TASK PROMPT: Print every line exactly as it appears in the material below.

RECORDS SHOWN:
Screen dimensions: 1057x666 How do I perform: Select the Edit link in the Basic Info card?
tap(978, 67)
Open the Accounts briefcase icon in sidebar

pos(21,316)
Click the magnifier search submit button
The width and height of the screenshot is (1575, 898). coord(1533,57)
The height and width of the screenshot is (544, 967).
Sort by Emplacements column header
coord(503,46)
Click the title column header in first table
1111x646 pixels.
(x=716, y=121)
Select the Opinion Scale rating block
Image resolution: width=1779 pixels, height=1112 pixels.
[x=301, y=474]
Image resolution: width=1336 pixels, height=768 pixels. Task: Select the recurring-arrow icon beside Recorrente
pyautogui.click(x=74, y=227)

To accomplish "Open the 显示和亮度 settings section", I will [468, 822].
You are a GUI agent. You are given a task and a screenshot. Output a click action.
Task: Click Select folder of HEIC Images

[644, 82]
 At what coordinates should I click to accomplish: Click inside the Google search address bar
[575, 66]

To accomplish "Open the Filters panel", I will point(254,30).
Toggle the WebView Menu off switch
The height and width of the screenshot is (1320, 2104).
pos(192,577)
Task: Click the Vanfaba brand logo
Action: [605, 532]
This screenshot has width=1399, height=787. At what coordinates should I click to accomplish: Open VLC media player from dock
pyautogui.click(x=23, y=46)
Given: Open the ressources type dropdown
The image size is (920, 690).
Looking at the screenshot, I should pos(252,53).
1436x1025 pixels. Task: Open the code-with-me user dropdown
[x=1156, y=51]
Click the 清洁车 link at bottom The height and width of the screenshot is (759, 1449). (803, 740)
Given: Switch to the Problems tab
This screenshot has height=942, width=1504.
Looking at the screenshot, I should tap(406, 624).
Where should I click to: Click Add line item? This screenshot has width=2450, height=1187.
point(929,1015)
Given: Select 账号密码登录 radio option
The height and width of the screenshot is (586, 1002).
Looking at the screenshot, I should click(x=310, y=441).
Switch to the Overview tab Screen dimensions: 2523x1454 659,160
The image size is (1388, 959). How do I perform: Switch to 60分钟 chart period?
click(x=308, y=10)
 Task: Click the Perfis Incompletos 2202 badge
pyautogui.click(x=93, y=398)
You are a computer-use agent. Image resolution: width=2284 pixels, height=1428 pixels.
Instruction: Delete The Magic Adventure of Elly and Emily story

WRITTEN ANSWER:
Screen dimensions: 1057x666 How do I perform: Select the Edit link in the Basic Info card?
tap(978, 67)
Open the Accounts briefcase icon in sidebar

pos(21,316)
Click the magnifier search submit button
The width and height of the screenshot is (1575, 898). coord(1533,57)
The height and width of the screenshot is (544, 967).
Sort by Emplacements column header
coord(503,46)
Click the title column header in first table
1111x646 pixels.
(x=716, y=121)
Select the Opinion Scale rating block
Image resolution: width=1779 pixels, height=1112 pixels.
[x=301, y=474]
Image resolution: width=1336 pixels, height=768 pixels. Task: Select the recurring-arrow icon beside Recorrente
pyautogui.click(x=74, y=227)

To accomplish "Open the 显示和亮度 settings section", I will [468, 822].
You are a GUI agent. You are given a task and a screenshot. Output a click action.
Task: Click Select folder of HEIC Images

[644, 82]
 At what coordinates should I click to accomplish: Click inside the Google search address bar
[575, 66]

To accomplish "Open the Filters panel", I will point(254,30).
Toggle the WebView Menu off switch
The height and width of the screenshot is (1320, 2104).
pos(192,577)
Task: Click the Vanfaba brand logo
Action: [605, 532]
This screenshot has width=1399, height=787. At what coordinates should I click to accomplish: Open VLC media player from dock
pyautogui.click(x=23, y=46)
Given: Open the ressources type dropdown
The image size is (920, 690).
Looking at the screenshot, I should pos(252,53).
1436x1025 pixels. Task: Open the code-with-me user dropdown
[x=1156, y=51]
Click the 清洁车 link at bottom The height and width of the screenshot is (759, 1449). (803, 740)
Given: Switch to the Problems tab
This screenshot has height=942, width=1504.
Looking at the screenshot, I should tap(406, 624).
Where should I click to: Click Add line item? This screenshot has width=2450, height=1187.
point(929,1015)
Given: Select 账号密码登录 radio option
The height and width of the screenshot is (586, 1002).
Looking at the screenshot, I should click(x=310, y=441).
Switch to the Overview tab Screen dimensions: 2523x1454 659,160
The image size is (1388, 959). How do I perform: Switch to 60分钟 chart period?
click(x=308, y=10)
 Task: Click the Perfis Incompletos 2202 badge
pyautogui.click(x=93, y=398)
You are a computer-use agent. Image resolution: width=2284 pixels, height=1428 pixels.
Instruction: Delete The Magic Adventure of Elly and Emily story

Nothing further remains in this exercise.